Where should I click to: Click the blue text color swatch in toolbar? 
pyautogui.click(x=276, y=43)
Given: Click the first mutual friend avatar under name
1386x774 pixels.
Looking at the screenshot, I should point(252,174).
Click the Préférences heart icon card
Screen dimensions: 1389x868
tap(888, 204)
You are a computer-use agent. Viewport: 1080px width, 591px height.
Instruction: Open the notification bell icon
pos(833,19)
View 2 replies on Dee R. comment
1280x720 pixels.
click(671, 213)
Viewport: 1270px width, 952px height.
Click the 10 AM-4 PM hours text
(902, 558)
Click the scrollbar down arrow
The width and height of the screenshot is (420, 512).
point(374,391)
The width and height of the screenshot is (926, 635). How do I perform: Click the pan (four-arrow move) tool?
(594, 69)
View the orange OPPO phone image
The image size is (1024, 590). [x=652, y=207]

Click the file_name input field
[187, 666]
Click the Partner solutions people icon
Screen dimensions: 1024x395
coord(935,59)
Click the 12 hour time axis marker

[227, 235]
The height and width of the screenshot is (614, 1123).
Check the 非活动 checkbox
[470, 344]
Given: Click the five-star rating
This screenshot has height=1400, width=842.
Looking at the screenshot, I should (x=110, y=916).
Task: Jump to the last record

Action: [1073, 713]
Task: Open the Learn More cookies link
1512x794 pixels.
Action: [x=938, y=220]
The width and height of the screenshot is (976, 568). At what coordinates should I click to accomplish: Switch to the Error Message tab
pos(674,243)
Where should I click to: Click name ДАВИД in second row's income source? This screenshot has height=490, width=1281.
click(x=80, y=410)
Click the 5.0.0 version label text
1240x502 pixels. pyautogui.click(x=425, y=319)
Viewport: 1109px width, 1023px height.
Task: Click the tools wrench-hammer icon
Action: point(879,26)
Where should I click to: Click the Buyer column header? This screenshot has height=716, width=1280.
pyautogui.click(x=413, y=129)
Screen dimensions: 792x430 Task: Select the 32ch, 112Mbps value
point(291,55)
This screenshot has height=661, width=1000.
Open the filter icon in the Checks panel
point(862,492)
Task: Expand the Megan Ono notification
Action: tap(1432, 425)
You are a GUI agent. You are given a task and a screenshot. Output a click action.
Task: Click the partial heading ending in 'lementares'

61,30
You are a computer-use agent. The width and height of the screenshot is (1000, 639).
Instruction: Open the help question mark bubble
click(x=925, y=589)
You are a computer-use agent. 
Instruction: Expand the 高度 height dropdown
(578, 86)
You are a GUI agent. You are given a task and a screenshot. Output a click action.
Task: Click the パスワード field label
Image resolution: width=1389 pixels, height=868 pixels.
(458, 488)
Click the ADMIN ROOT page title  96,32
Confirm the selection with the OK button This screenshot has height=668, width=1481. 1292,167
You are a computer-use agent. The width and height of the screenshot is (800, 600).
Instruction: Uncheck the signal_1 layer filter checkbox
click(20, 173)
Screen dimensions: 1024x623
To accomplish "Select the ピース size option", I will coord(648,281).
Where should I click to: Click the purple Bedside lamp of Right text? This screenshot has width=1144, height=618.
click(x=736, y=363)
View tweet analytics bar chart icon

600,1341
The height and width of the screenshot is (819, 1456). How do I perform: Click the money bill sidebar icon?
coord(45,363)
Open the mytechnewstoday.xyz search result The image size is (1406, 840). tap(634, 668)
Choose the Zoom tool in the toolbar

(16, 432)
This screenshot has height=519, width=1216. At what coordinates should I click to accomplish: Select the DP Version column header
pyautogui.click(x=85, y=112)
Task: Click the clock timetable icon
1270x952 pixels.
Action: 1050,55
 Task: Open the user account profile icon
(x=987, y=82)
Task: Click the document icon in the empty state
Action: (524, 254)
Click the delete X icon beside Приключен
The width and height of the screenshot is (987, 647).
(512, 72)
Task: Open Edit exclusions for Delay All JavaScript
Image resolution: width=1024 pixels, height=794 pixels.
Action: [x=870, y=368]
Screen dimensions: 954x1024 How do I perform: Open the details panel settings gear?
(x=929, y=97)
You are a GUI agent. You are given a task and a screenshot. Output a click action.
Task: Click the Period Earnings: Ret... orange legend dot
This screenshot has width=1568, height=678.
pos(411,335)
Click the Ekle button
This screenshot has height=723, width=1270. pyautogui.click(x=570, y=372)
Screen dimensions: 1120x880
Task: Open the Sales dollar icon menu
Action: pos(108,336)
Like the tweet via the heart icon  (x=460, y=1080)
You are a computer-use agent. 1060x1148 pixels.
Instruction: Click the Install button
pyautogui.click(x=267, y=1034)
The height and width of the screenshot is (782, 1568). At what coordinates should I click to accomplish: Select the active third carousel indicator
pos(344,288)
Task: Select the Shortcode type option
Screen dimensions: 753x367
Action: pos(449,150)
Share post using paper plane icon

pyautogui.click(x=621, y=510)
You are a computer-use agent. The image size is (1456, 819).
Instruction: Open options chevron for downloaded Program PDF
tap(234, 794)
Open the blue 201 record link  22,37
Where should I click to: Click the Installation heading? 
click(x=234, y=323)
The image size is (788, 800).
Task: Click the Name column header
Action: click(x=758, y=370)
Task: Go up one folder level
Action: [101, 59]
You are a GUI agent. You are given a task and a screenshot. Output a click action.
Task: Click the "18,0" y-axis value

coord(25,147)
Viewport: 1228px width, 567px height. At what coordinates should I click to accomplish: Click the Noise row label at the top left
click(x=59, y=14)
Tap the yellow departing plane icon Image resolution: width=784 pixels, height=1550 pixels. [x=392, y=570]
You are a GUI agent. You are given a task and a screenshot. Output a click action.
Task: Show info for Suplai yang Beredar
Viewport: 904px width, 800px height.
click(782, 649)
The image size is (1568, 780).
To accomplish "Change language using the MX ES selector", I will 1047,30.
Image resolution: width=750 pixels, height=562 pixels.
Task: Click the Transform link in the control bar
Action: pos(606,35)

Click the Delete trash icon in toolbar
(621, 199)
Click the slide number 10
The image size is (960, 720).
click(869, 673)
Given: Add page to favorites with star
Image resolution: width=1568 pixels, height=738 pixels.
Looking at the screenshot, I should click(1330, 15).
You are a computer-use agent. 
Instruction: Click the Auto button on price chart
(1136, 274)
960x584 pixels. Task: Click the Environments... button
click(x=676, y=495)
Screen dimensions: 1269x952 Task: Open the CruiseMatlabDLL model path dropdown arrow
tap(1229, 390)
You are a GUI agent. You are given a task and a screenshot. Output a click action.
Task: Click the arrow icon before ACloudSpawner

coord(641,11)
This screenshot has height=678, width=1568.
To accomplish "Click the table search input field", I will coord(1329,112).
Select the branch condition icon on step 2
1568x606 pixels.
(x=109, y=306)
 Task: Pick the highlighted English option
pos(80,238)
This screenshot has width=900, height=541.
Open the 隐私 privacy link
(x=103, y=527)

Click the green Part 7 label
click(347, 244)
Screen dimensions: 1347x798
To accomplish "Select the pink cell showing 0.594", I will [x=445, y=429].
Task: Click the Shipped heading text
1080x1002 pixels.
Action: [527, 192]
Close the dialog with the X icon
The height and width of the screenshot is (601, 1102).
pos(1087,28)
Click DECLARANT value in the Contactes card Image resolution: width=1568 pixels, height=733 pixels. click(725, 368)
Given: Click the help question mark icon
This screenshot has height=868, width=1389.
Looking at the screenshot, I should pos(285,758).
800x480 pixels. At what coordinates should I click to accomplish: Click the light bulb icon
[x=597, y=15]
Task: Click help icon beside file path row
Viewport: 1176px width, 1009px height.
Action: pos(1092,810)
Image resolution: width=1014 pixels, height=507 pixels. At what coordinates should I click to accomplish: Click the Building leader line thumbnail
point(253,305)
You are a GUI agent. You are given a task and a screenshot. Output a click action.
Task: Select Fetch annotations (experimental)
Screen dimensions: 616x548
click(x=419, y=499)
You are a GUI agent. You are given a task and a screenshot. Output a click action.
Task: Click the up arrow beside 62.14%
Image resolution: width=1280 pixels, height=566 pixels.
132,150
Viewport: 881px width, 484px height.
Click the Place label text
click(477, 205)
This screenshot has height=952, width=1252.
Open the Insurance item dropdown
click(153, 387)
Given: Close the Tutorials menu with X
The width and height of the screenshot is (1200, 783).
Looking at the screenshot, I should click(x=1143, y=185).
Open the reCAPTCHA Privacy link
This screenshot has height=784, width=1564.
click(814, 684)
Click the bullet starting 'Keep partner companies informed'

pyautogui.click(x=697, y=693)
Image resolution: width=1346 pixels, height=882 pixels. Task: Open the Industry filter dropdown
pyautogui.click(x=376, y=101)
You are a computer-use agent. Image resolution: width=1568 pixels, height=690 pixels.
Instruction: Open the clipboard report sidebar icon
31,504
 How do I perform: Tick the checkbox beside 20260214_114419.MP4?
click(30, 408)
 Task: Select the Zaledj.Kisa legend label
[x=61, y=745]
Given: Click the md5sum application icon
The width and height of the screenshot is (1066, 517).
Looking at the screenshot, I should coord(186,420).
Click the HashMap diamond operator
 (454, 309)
════════
Check each line above for the string "page" and return those that contain it.

Click the ADMIN ROOT page title  96,32
Given: Add page to favorites with star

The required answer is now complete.